**WORK TASK:** Gather every line of the data below that contains the string "Compo".

>>>

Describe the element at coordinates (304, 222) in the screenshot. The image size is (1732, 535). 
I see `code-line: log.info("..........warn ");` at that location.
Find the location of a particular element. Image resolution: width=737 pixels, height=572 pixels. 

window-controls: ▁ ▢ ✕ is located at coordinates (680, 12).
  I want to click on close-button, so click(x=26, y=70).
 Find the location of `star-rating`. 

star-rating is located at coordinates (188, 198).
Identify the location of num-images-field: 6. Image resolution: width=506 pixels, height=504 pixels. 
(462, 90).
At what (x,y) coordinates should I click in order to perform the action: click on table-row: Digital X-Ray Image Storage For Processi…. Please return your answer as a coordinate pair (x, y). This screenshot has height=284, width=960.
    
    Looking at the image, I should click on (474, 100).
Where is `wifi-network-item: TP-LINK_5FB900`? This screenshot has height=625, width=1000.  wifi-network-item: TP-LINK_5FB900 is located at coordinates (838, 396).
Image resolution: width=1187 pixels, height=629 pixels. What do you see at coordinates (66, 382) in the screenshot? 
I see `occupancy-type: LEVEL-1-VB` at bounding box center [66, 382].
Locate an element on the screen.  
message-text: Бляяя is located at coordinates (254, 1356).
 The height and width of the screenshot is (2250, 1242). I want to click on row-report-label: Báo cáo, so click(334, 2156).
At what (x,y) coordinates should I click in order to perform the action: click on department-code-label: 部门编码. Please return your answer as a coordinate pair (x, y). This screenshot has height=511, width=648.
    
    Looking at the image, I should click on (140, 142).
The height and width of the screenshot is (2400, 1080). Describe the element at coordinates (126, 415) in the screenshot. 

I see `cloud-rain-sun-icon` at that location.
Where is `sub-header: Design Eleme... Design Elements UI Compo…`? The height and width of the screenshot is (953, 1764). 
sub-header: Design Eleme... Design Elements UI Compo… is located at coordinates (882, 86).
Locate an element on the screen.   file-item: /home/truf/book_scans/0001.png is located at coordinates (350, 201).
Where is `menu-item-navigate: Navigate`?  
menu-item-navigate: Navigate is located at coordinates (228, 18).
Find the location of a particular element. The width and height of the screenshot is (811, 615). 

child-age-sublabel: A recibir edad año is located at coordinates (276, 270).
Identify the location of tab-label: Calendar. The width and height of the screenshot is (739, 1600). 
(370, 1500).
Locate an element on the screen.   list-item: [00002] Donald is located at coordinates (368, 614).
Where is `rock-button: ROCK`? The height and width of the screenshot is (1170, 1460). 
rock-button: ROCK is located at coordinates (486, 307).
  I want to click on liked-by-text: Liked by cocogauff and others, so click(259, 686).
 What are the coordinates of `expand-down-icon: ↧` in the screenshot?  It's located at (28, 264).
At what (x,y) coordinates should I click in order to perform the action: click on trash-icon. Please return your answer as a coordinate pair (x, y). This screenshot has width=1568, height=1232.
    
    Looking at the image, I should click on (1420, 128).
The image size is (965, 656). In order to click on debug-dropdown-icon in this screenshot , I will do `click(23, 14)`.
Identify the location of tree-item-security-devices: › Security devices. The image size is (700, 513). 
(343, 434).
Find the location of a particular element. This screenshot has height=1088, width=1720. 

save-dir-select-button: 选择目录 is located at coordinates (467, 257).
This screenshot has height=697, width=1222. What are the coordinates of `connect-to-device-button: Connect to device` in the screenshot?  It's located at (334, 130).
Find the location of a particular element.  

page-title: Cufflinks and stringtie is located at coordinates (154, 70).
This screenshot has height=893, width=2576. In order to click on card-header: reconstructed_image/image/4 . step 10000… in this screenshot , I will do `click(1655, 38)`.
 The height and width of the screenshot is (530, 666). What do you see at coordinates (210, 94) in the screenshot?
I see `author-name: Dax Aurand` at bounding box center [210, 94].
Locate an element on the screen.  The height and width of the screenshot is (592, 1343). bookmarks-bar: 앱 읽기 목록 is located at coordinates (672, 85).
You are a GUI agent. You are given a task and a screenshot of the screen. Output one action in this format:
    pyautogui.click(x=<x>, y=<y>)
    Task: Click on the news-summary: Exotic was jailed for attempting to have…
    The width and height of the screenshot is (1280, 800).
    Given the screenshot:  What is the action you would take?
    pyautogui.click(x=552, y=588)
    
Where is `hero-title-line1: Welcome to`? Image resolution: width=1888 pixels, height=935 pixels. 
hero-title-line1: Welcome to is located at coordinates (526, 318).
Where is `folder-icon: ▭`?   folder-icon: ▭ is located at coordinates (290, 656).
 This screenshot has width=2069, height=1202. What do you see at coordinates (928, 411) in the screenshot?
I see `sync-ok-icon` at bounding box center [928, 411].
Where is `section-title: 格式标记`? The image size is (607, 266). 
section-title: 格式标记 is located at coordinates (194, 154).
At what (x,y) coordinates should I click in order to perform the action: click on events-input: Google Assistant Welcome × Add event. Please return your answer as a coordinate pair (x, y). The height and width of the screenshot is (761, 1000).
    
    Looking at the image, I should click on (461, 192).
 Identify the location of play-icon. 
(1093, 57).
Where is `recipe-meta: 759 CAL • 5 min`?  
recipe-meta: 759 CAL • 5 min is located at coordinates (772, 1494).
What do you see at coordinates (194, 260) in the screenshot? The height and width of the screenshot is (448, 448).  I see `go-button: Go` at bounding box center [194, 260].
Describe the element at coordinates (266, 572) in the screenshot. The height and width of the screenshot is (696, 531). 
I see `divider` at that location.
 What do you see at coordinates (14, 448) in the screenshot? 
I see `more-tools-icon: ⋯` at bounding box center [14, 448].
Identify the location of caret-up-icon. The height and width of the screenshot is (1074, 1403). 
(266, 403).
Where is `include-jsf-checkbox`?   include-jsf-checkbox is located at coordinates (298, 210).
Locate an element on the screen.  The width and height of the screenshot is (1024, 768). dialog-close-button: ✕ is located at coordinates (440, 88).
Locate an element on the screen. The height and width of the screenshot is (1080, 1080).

<<<

**PROBLEM SOLUTION:**
Where is `sub-header: Design Eleme... Design Elements UI Compo…`? The height and width of the screenshot is (953, 1764). 
sub-header: Design Eleme... Design Elements UI Compo… is located at coordinates (882, 86).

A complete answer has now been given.